- League: USBL
- Founded: 2002, 2010
- Dissolved: 2003, 2011
- History: Texas Rim Rockers 2003 Texas RimRockers 2010-11
- Arena: Fort Worth Convention Center
- Capacity: 13,000
- Location: Fort Worth, Texas
- Team colors: black, orange, white
- President: Mark McClure (CEO)
- Ownership: Mark McClure

= Texas Rim Rockers =

Former USA basketball club

The Texas Rim Rockers, was a professional basketball club in the United States Basketball League (USBL) during the 2003 season. It was located in Fort Worth, Texas.

==History==
The team was founded by Portland Wave's former owner, Mark McClure, in October 2002. Their venue was the Fort Worth Convention Center. The club's first ever coach was former NBA player Robert Reid with Talvin Hester as his assistant. As a new entrant in the USBL, the Rockers were awarded No. 1 Pick in the 2003 USBL Draft, Merriex Chosen. Drew Nicholas, who later enjoyed a successful career in Europe, was also selected in the 2003 USBL Draft by the Texas Rim Rockers (59th overall).

The Rim Rockers played in the 2003 USBL season, which ended with a 2-28 record. It was the league's worst record, behind the Kansas Cagerz. As a result the Rim Rockers did not qualify for the play-offs. The Texas Rim Rockers were in financial disarray and McClure, who resigned as the team's CEO on May 9, 2003 while GM Don Wesley has stepped in as majority owner. The club moved from the impressive Fort Worth Convention Center to the Sid Richardson Center at Texas Wesleyan University. Eventually, the club disbanded after the 2003 season.

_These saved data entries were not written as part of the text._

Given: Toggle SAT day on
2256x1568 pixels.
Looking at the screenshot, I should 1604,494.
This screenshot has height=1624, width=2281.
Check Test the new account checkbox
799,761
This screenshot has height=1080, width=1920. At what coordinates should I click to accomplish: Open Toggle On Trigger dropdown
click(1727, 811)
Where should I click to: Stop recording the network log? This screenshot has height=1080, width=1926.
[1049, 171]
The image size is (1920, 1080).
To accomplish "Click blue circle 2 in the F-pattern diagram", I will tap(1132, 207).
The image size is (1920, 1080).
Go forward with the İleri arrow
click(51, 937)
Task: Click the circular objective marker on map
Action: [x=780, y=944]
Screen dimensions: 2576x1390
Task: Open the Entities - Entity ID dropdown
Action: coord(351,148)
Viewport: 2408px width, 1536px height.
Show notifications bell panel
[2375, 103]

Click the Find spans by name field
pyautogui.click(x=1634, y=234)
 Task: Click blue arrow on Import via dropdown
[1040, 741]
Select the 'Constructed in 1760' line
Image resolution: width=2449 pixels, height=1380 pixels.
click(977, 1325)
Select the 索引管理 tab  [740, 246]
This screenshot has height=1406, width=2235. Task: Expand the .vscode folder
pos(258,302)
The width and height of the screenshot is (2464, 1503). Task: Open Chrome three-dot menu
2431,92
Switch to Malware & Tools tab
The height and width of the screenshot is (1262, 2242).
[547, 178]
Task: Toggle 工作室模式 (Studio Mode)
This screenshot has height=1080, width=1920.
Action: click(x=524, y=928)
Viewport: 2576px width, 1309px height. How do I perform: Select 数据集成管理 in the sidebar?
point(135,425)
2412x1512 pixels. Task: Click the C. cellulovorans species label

Notable players like Schea Cotton, Maurice Jeffers, Jemeil Rich, Leon Smith and Maurice Carter, played for the franchise.

A club called Arkansas RimRockers, located in North Little Rock, Arkansas, was founded the following year and it joined the ABA. In 2010 the Texas Rim Rockers was re-founded as Texas RimRockers joining the ABA and was active until 2011 featuring in the 2010–11 ABA season. They finished bottom of the table in their division.

==Seasons==

| Stagione | League | Name | W | L | % | Place | Play-off | Coach |
|---|---|---|---|---|---|---|---|---|
| 2003 | USBL | Texas Rim Rockers | 2 | 28 | 6,7 | 4º | - | Robert Reid Richard Williams Donald Wesley |
| 2010-11 | ABA | Texas RimRockers |  |  |  | 10º | - |  |

==Home arenas==
- Fort Worth Convention Center 2003
- Sid Richardson Center at Texas Wesleyan University 2003

==Roster==
===2003 season===
- Bingo Merriex, Chad Wilkerson, Dameon Sanson, Jai Pradia, Desmond Wesley, Greg Clausen, PAN Dioniso Gomez, David Sykes, Maurice Carter, Toshay Harvey, Rod Gregorie, Jemeil Rich, Maurice Bullock, Nolan Johnson, Chris Scott, Donald Harris, Dewuane Wesley, Kipp Christianson, Robert Reid, Schea Cotton, Maurice Jeffers, Leon Smith.